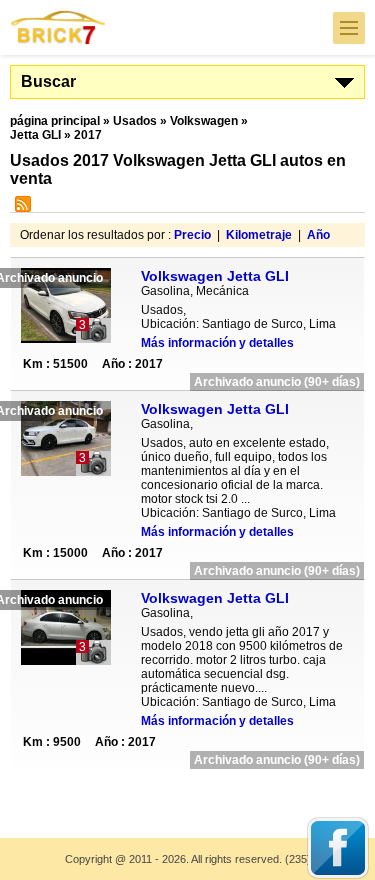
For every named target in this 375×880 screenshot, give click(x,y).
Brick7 (59, 27)
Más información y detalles (217, 343)
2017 (88, 135)
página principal (55, 121)
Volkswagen (204, 121)
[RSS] (20, 208)
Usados (135, 121)
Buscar (48, 81)
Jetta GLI (35, 135)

→ PROBLEM DESCRIPTION: Copy, word for word, the line that contains "2017 (88, 135)" and every line after it through the end of the records, and nothing else.

→ RESPONSE:
2017 (88, 135)
página principal (55, 121)
Volkswagen (204, 121)
[RSS] (20, 208)
Usados (135, 121)
Buscar (48, 81)
Jetta GLI (35, 135)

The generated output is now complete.